[[ Data records open ]]

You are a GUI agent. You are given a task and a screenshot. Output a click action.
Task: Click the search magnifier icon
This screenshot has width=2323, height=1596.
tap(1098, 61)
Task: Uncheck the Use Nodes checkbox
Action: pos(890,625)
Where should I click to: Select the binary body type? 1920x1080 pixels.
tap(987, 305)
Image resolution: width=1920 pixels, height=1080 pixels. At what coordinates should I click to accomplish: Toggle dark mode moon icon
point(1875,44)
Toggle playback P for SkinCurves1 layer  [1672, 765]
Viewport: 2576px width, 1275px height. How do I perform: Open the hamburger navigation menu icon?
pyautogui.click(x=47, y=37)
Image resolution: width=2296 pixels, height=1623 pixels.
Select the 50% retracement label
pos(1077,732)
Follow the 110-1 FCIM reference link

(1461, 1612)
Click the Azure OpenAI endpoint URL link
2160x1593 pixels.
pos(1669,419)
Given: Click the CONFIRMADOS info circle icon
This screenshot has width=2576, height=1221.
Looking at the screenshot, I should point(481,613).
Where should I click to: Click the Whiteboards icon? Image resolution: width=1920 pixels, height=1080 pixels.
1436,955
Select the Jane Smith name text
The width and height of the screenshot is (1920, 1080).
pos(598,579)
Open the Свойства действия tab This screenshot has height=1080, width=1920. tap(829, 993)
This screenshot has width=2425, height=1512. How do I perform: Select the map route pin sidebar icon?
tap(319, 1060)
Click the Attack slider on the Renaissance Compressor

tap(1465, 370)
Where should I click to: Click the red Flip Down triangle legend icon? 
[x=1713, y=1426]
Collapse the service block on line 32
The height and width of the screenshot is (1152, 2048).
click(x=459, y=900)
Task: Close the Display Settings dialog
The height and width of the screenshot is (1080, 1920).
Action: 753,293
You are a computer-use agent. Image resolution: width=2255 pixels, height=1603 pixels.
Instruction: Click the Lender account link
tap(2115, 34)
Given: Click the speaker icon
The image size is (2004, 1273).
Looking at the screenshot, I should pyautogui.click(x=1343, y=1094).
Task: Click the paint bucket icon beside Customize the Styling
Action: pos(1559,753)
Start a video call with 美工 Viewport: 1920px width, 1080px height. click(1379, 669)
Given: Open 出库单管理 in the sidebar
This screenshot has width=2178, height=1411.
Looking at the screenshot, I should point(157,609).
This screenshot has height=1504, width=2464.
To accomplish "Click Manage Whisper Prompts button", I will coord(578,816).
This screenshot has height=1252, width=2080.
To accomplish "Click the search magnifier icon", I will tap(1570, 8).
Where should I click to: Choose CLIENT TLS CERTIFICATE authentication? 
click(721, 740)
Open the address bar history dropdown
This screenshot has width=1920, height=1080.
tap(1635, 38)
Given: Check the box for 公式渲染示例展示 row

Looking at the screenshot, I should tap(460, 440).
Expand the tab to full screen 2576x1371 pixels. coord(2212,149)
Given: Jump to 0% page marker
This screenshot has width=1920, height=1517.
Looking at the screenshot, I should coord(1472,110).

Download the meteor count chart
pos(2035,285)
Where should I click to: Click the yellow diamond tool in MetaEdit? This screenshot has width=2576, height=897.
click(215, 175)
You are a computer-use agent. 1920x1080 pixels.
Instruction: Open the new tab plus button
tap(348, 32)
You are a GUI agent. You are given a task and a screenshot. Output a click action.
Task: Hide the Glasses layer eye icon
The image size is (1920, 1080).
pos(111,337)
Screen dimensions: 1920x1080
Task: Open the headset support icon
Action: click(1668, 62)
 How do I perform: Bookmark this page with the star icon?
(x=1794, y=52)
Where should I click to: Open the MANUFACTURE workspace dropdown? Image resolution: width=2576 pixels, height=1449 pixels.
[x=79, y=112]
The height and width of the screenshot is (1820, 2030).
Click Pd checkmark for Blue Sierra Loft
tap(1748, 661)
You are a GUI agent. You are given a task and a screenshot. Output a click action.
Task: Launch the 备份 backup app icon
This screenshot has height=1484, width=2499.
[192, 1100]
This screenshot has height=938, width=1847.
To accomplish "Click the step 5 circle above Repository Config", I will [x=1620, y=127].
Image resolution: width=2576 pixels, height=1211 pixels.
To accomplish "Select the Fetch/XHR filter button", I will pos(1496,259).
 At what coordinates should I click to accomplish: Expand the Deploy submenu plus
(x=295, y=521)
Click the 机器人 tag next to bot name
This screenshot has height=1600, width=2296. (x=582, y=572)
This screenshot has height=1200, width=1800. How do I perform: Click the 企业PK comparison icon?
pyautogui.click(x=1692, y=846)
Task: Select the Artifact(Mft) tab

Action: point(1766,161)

[[ Data records closed ]]

**What is required:**
Could you copy each line above word for word?

**Result:**
You are a GUI agent. You are given a task and a screenshot. Output a click action.
Task: Click the search magnifier icon
This screenshot has width=2323, height=1596.
tap(1098, 61)
Task: Uncheck the Use Nodes checkbox
Action: pos(890,625)
Where should I click to: Select the binary body type? 1920x1080 pixels.
tap(987, 305)
Image resolution: width=1920 pixels, height=1080 pixels. At what coordinates should I click to accomplish: Toggle dark mode moon icon
point(1875,44)
Toggle playback P for SkinCurves1 layer  [1672, 765]
Viewport: 2576px width, 1275px height. How do I perform: Open the hamburger navigation menu icon?
pyautogui.click(x=47, y=37)
Image resolution: width=2296 pixels, height=1623 pixels.
Select the 50% retracement label
pos(1077,732)
Follow the 110-1 FCIM reference link

(1461, 1612)
Click the Azure OpenAI endpoint URL link
2160x1593 pixels.
pos(1669,419)
Given: Click the CONFIRMADOS info circle icon
This screenshot has width=2576, height=1221.
Looking at the screenshot, I should point(481,613).
Where should I click to: Click the Whiteboards icon? Image resolution: width=1920 pixels, height=1080 pixels.
1436,955
Select the Jane Smith name text
The width and height of the screenshot is (1920, 1080).
pos(598,579)
Open the Свойства действия tab This screenshot has height=1080, width=1920. tap(829, 993)
This screenshot has width=2425, height=1512. How do I perform: Select the map route pin sidebar icon?
tap(319, 1060)
Click the Attack slider on the Renaissance Compressor

tap(1465, 370)
Where should I click to: Click the red Flip Down triangle legend icon? 
[x=1713, y=1426]
Collapse the service block on line 32
The height and width of the screenshot is (1152, 2048).
click(x=459, y=900)
Task: Close the Display Settings dialog
The height and width of the screenshot is (1080, 1920).
Action: 753,293
You are a computer-use agent. Image resolution: width=2255 pixels, height=1603 pixels.
Instruction: Click the Lender account link
tap(2115, 34)
Given: Click the speaker icon
The image size is (2004, 1273).
Looking at the screenshot, I should pyautogui.click(x=1343, y=1094).
Task: Click the paint bucket icon beside Customize the Styling
Action: pos(1559,753)
Start a video call with 美工 Viewport: 1920px width, 1080px height. click(1379, 669)
Given: Open 出库单管理 in the sidebar
This screenshot has width=2178, height=1411.
Looking at the screenshot, I should point(157,609).
This screenshot has height=1504, width=2464.
To accomplish "Click Manage Whisper Prompts button", I will coord(578,816).
This screenshot has height=1252, width=2080.
To accomplish "Click the search magnifier icon", I will tap(1570, 8).
Where should I click to: Choose CLIENT TLS CERTIFICATE authentication? 
click(721, 740)
Open the address bar history dropdown
This screenshot has width=1920, height=1080.
tap(1635, 38)
Given: Check the box for 公式渲染示例展示 row

Looking at the screenshot, I should tap(460, 440).
Expand the tab to full screen 2576x1371 pixels. coord(2212,149)
Given: Jump to 0% page marker
This screenshot has width=1920, height=1517.
Looking at the screenshot, I should coord(1472,110).

Download the meteor count chart
pos(2035,285)
Where should I click to: Click the yellow diamond tool in MetaEdit? This screenshot has width=2576, height=897.
click(215, 175)
You are a computer-use agent. 1920x1080 pixels.
Instruction: Open the new tab plus button
tap(348, 32)
You are a GUI agent. You are given a task and a screenshot. Output a click action.
Task: Hide the Glasses layer eye icon
The image size is (1920, 1080).
pos(111,337)
Screen dimensions: 1920x1080
Task: Open the headset support icon
Action: click(1668, 62)
 How do I perform: Bookmark this page with the star icon?
(x=1794, y=52)
Where should I click to: Open the MANUFACTURE workspace dropdown? Image resolution: width=2576 pixels, height=1449 pixels.
[x=79, y=112]
The height and width of the screenshot is (1820, 2030).
Click Pd checkmark for Blue Sierra Loft
tap(1748, 661)
You are a GUI agent. You are given a task and a screenshot. Output a click action.
Task: Launch the 备份 backup app icon
This screenshot has height=1484, width=2499.
[192, 1100]
This screenshot has height=938, width=1847.
To accomplish "Click the step 5 circle above Repository Config", I will [x=1620, y=127].
Image resolution: width=2576 pixels, height=1211 pixels.
To accomplish "Select the Fetch/XHR filter button", I will pos(1496,259).
 At what coordinates should I click to accomplish: Expand the Deploy submenu plus
(x=295, y=521)
Click the 机器人 tag next to bot name
This screenshot has height=1600, width=2296. (x=582, y=572)
This screenshot has height=1200, width=1800. How do I perform: Click the 企业PK comparison icon?
pyautogui.click(x=1692, y=846)
Task: Select the Artifact(Mft) tab

Action: point(1766,161)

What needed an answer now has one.